1. Fiberballs of average dimension about 2 to about 15 mm consisting essentially of randomly-arranged, entangled, spirally-crimped polyester fiberfill having a cut length of about 10 to about 100 mm, intimately blended with binder fibers in amount about 5 to about 50% by weight of the blend.
2. Fiberballs according to claim 1, wherein the binder fibers comprise sheath-core bicomponent fibers of cut length about 10 to about 100 mm, the sheath component of which is lower melting binder material, whereas the core component is polyester component of melting point higher than that of the binder material.
3. Fiberballs according to claim 2, wherein the binder material comprises about 5 to about 50% of the weight of the bicomponent fiber.
4. Fiberballs according to claim 2 or 3, wherein the binder fiber is spirally-crimped.
5. Fiberballs of average dimension about 2 to 15 mm, consisting of essentially of randomly-arranged, entangled, spirally-crimped bicomponent polyester/binder material fibers, having a cut length of about 10 to about 100 mm, wherein the bicomponent fibers are of sheath-core configuration, the sheath component being of lower melting binder material, whereas the core component is polyester component of melting point higher than that of the binder material.
6. Fiberballs according to claim 1, wherein the fiberfill has a coating cured thereto of a slickener consisting essentially of chains of poly(alkylene oxide).
7. Fiberballs according to claim 1, wherein the fiberfill is coated with a segmented copolymer of poly(ethylene terephthalate) and poly(ethylene oxide) in amount about 0.05 to about 1% of the weight of the fiberfill.
8. Fiberballs according to claim 1, wherein the fiberfill is coated with a modified poly(ethylene oxide)/poly(propylene oxide) grafted with functional groups to permit crosslinking.
9. Process for making polyester fiberballs from a blend of spirally-crimped polyester fiberfill with binder fibers, wherein small tufts of the blend are repeatedly tumbled by air against the wall of a vessel to provide the fiberballs.
10. Process for making polyester fiberballs from spirally-crimped bicomponent polyester/binder material fibers, wherein the bicomponent fibers are of sheath-core configuration, the sheath component being of lower melting binder material, whereas the core component is polyester component of melting point higher than that of the binder material and wherein small tufts of the spirally-crimped fibers are repeatedly tumbled by air against the wall of a vessel to provide the fiberballs.
11. Process according to claim 9 or 10, wherein the tufts are tumbled against a cylindrical wall of a vessel by air stirred by blades attached to a shaft rotating axially in the vessel.
12. Process according to claim 11, wherein the small tufts and the air are recirculated through the vessel.
13. Process acording to claim 9 or 10, wherein the tufts are formed by feeding loose fibers into the vessel, and by rotating the shaft and blades at a speed such that the fiberfill is separated into the small tufts.
14. Process according to claim 9 or 10, wherein small tufts that are not elongated are formed before feeding them into the vessel for rounding and condensing by air-tumbling.

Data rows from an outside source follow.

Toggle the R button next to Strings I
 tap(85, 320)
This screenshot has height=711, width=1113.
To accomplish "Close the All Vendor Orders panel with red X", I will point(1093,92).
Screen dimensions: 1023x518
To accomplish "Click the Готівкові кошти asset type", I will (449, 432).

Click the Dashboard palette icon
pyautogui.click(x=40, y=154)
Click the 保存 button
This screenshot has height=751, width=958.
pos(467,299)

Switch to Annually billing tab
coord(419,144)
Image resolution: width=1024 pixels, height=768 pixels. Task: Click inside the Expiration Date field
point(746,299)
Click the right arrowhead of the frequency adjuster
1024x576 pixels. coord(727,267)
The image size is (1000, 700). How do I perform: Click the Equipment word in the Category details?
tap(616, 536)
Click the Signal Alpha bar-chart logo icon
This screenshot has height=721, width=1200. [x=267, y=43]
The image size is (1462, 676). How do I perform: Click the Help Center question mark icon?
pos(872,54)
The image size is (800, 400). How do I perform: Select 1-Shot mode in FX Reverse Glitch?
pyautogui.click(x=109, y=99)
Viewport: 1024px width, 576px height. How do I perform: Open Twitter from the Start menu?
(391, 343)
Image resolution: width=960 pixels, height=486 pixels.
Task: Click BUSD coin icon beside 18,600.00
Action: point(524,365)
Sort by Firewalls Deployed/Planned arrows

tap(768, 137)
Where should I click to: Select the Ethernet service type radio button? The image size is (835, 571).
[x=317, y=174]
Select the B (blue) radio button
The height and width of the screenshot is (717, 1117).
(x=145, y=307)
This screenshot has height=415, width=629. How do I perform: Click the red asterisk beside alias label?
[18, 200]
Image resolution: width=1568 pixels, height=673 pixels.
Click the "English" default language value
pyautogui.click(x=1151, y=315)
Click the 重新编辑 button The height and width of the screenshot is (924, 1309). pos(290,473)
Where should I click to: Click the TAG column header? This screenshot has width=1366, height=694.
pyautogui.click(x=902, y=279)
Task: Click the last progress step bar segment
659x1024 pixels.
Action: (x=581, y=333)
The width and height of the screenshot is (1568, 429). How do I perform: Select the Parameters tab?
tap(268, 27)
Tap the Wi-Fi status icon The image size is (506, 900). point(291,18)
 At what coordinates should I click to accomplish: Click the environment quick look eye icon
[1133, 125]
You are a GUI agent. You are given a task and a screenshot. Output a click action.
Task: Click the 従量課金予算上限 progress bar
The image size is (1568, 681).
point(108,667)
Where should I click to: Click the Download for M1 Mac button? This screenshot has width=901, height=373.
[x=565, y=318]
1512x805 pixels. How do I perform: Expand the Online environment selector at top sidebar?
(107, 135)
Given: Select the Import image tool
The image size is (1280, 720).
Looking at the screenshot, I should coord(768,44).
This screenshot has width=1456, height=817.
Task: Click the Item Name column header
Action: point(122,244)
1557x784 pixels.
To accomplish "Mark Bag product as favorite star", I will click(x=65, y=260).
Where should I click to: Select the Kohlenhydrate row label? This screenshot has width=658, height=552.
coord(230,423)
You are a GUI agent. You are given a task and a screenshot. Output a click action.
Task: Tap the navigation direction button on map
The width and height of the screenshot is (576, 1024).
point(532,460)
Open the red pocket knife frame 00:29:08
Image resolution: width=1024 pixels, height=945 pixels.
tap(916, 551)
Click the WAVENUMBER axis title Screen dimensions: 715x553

15. Process according to claim 9 or 10, wherein the fibers are treated with a slickener to reduce the hairiness of the resulting fiberballs.
16. Process for making a bonded product, wherein an assembly of fiberballs according to claim 1 are heat-bonded in an airstream and cooled.
17. Process for making a bonded product, wherein an assembly of fiberballs according to claim 6 are heat-bonded in an airstream and cooled.
18. Process for making a bonded product, wherein an assembly of fiberballs according to claim 7 are heat-bonded in an airstream and cooled.
19. Process for making a bonded product, wherein an assembly of fiberballs according to claim 8 are heat-bonded in an airstream and cooled.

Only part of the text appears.